RECORDS:
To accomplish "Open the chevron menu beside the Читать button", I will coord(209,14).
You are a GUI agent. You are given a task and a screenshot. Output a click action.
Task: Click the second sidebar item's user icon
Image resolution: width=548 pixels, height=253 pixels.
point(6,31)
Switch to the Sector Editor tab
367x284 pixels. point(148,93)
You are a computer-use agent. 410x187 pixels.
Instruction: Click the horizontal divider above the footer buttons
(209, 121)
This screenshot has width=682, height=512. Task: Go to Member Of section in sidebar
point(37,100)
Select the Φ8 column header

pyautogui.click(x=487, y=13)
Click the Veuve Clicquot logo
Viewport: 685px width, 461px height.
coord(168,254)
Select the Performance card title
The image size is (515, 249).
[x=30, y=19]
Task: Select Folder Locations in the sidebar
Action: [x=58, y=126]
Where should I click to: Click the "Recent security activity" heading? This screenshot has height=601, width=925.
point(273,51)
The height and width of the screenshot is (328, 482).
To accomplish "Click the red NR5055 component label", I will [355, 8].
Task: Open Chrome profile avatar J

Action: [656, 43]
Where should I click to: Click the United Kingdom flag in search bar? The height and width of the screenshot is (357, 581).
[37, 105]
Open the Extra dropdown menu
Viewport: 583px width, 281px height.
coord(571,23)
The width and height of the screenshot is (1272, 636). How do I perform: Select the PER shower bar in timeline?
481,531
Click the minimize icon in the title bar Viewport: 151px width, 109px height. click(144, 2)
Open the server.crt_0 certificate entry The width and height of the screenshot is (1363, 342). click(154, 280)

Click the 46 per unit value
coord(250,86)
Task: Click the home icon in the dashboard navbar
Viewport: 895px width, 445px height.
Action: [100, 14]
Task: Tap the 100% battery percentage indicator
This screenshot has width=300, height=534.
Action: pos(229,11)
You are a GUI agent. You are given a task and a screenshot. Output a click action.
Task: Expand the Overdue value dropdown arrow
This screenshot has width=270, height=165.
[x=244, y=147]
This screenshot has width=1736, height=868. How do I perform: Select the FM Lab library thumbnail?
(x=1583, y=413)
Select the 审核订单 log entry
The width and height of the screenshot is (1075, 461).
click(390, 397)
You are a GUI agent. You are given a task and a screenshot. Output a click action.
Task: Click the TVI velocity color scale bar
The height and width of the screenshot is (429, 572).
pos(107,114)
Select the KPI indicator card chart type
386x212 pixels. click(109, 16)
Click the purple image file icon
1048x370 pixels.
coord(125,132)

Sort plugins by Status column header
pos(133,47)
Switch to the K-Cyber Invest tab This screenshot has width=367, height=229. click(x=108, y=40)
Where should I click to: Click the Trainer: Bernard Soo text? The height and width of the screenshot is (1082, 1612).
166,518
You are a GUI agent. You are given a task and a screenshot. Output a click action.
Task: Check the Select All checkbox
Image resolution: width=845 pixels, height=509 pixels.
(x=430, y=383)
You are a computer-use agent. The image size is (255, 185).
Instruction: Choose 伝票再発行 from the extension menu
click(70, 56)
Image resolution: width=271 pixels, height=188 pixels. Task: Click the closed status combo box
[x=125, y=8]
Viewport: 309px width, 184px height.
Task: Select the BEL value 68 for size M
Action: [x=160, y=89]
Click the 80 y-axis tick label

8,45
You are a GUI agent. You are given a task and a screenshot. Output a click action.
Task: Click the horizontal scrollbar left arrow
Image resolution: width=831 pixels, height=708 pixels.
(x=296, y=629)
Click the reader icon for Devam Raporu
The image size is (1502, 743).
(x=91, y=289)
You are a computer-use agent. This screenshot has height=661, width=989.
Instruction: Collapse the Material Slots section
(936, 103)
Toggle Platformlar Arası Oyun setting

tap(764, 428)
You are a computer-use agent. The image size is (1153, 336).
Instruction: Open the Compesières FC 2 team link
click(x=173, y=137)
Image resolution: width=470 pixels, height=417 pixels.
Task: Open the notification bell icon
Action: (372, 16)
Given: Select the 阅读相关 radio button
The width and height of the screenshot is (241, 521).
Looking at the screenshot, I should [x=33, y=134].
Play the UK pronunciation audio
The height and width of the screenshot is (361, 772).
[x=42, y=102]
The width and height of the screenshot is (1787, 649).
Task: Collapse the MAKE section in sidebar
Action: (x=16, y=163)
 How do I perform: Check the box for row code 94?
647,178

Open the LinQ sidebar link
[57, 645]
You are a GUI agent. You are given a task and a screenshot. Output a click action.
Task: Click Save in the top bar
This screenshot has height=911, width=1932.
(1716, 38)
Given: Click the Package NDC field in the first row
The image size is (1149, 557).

WORK INSTRUCTION:
The records above should be given again in full, exactly as written.

THE COMPLETED TASK:
To accomplish "Open the chevron menu beside the Читать button", I will coord(209,14).
You are a GUI agent. You are given a task and a screenshot. Output a click action.
Task: Click the second sidebar item's user icon
Image resolution: width=548 pixels, height=253 pixels.
point(6,31)
Switch to the Sector Editor tab
367x284 pixels. point(148,93)
You are a computer-use agent. 410x187 pixels.
Instruction: Click the horizontal divider above the footer buttons
(209, 121)
This screenshot has width=682, height=512. Task: Go to Member Of section in sidebar
point(37,100)
Select the Φ8 column header

pyautogui.click(x=487, y=13)
Click the Veuve Clicquot logo
Viewport: 685px width, 461px height.
coord(168,254)
Select the Performance card title
The image size is (515, 249).
[x=30, y=19]
Task: Select Folder Locations in the sidebar
Action: [x=58, y=126]
Where should I click to: Click the "Recent security activity" heading? This screenshot has height=601, width=925.
point(273,51)
The height and width of the screenshot is (328, 482).
To accomplish "Click the red NR5055 component label", I will [355, 8].
Task: Open Chrome profile avatar J

Action: [656, 43]
Where should I click to: Click the United Kingdom flag in search bar? The height and width of the screenshot is (357, 581).
[37, 105]
Open the Extra dropdown menu
Viewport: 583px width, 281px height.
coord(571,23)
The width and height of the screenshot is (1272, 636). How do I perform: Select the PER shower bar in timeline?
481,531
Click the minimize icon in the title bar Viewport: 151px width, 109px height. click(144, 2)
Open the server.crt_0 certificate entry The width and height of the screenshot is (1363, 342). click(154, 280)

Click the 46 per unit value
coord(250,86)
Task: Click the home icon in the dashboard navbar
Viewport: 895px width, 445px height.
Action: [100, 14]
Task: Tap the 100% battery percentage indicator
This screenshot has width=300, height=534.
Action: pos(229,11)
You are a GUI agent. You are given a task and a screenshot. Output a click action.
Task: Expand the Overdue value dropdown arrow
This screenshot has width=270, height=165.
[x=244, y=147]
This screenshot has width=1736, height=868. How do I perform: Select the FM Lab library thumbnail?
(x=1583, y=413)
Select the 审核订单 log entry
The width and height of the screenshot is (1075, 461).
click(390, 397)
You are a GUI agent. You are given a task and a screenshot. Output a click action.
Task: Click the TVI velocity color scale bar
The height and width of the screenshot is (429, 572).
pos(107,114)
Select the KPI indicator card chart type
386x212 pixels. click(109, 16)
Click the purple image file icon
1048x370 pixels.
coord(125,132)

Sort plugins by Status column header
pos(133,47)
Switch to the K-Cyber Invest tab This screenshot has width=367, height=229. click(x=108, y=40)
Where should I click to: Click the Trainer: Bernard Soo text? The height and width of the screenshot is (1082, 1612).
166,518
You are a GUI agent. You are given a task and a screenshot. Output a click action.
Task: Check the Select All checkbox
Image resolution: width=845 pixels, height=509 pixels.
(x=430, y=383)
You are a computer-use agent. The image size is (255, 185).
Instruction: Choose 伝票再発行 from the extension menu
click(70, 56)
Image resolution: width=271 pixels, height=188 pixels. Task: Click the closed status combo box
[x=125, y=8]
Viewport: 309px width, 184px height.
Task: Select the BEL value 68 for size M
Action: [x=160, y=89]
Click the 80 y-axis tick label

8,45
You are a GUI agent. You are given a task and a screenshot. Output a click action.
Task: Click the horizontal scrollbar left arrow
Image resolution: width=831 pixels, height=708 pixels.
(x=296, y=629)
Click the reader icon for Devam Raporu
The image size is (1502, 743).
(x=91, y=289)
You are a computer-use agent. This screenshot has height=661, width=989.
Instruction: Collapse the Material Slots section
(936, 103)
Toggle Platformlar Arası Oyun setting

tap(764, 428)
You are a computer-use agent. The image size is (1153, 336).
Instruction: Open the Compesières FC 2 team link
click(x=173, y=137)
Image resolution: width=470 pixels, height=417 pixels.
Task: Open the notification bell icon
Action: (372, 16)
Given: Select the 阅读相关 radio button
The width and height of the screenshot is (241, 521).
Looking at the screenshot, I should [x=33, y=134].
Play the UK pronunciation audio
The height and width of the screenshot is (361, 772).
[x=42, y=102]
The width and height of the screenshot is (1787, 649).
Task: Collapse the MAKE section in sidebar
Action: (x=16, y=163)
 How do I perform: Check the box for row code 94?
647,178

Open the LinQ sidebar link
[57, 645]
You are a GUI agent. You are given a task and a screenshot. Output a click action.
Task: Click Save in the top bar
This screenshot has height=911, width=1932.
(1716, 38)
Given: Click the Package NDC field in the first row
The image size is (1149, 557).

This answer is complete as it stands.